はて、誰の人生を生きている?

 

という自己紹介は、今も自分に向けて言いたい。

カモミールティーが売っていたので、それを蒸らして飲むことにした。

 

私は何を探し続けているのだろう。考えたところで、遠くのことばかり見ようとするだけで、今の自分が見えなくなってくる。

 

ありきたりな戯言だが、長いこと自分の感情に蓋をして、やるべきことや、昔見た幻影を追いかけてきた。

その幻影は自分で描いたものというより、今考えれば祖父の影響がほとんどだったように思う。

その祖父は死んでしまったので、もう別に祖父のために生きなくてもいいのだけど、まだ祖父に認められようとして行動しているみたいだ。



どちらかというと他人に興味がない私は、自分一人で物語を作ったり、漫画(つまらないけど)を書いたりするのが昔は好きだった。

誰かといて得るものより、自分一人でいて得るものの方が多かったんだと思う。

一人で何かをしているのは、誰かと何かするより疲れないが、予想外のことや新しい刺激は起きない。

そういう自分を、つまらない人間なんだと思ってきた。実際に臆病でもあった。

 

これまでの全てを一度、完全に記憶から消せたと仮定して、今していることやイメージしている先は、自分を大切にする選択なのかよく分からなくなってきた。勿論、働いてお金を稼ぎ続けなきゃ帰る場所がない私にとって、ある程度の基準を満たさないと生活自体が成り立たなくなるのは事実なんだけど。

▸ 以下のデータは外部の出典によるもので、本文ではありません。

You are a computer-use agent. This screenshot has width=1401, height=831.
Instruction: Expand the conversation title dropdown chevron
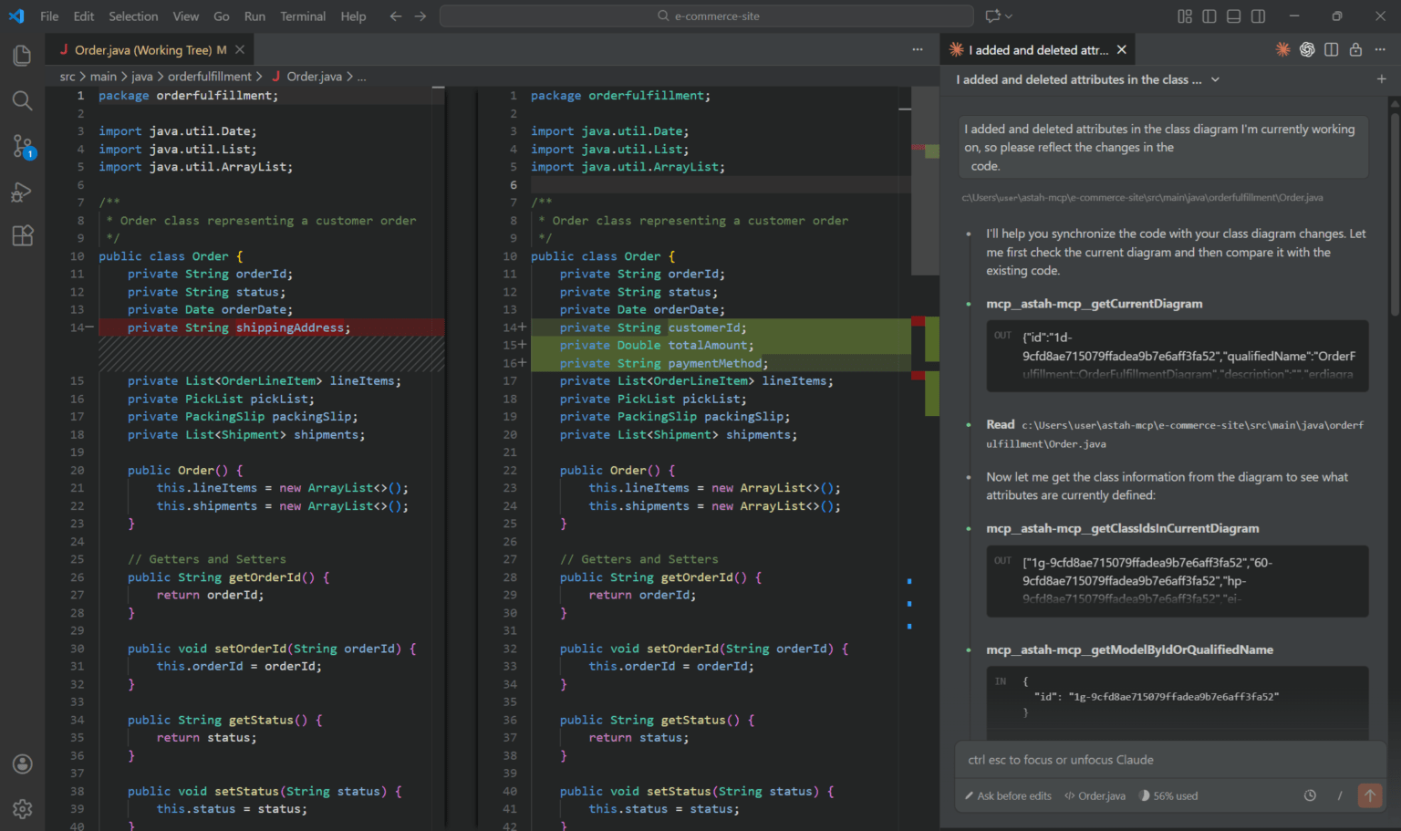[x=1215, y=80]
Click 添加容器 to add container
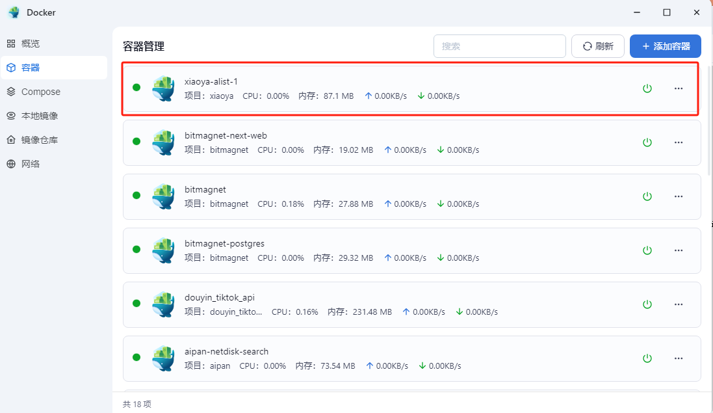 pos(665,46)
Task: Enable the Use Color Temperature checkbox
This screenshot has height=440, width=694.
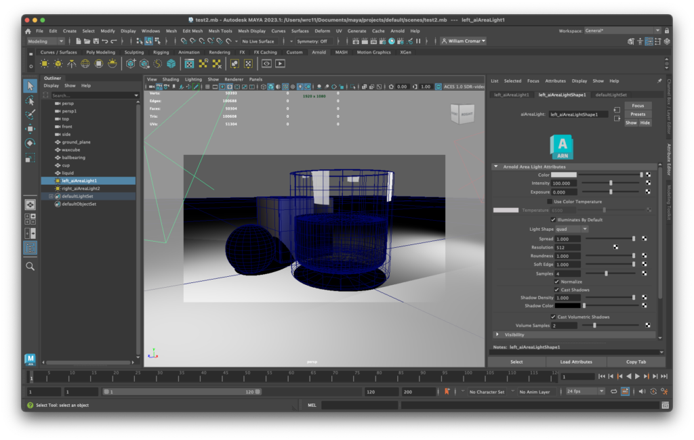Action: (x=550, y=202)
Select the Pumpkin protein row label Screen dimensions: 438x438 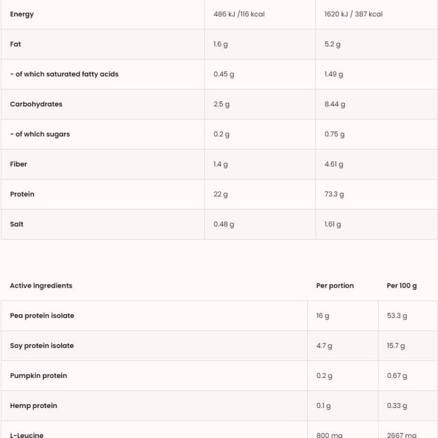tap(39, 375)
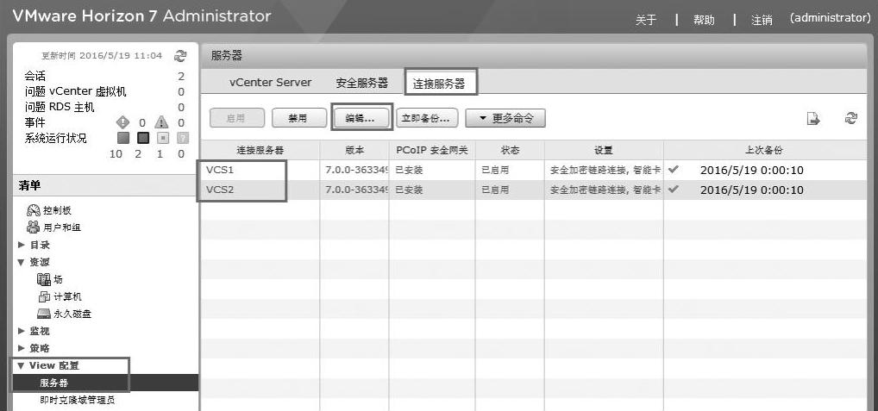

でも綺麗事を時々言いたい。最初白だった服が、淀んだ色をしている。だから自分に向けて言いたい。

 

家業で見てきたことからも、人は死ぬ瞬間まで「自分が死ぬ」とは思っていない気がする。

明日も明後日も、来月も来年も、普通に自分の人生が未来にあると思って生きている。

家や車をローンで購入するのも、そういう先々の見通しが持てているからだと思う。

家があるのは便利だし、物が増えれば便利になる。普通はそれで問題ない。

 

でも、経済的余裕がない状況では、色々なものを増やしていくのはリスクでしかない。物は執着や苦しみを生むきっかけになりやすい。

ローンなんて私にはとても無理だ。

だからお金は使うべき経験のために、取っておく。


どうしたら良いんだろうか。

考えれば分からなくなるので、とりあえず風呂に入って寝よう。

大抵のことは、「何も考えないようにする。」ことで解決できてきた気がするから。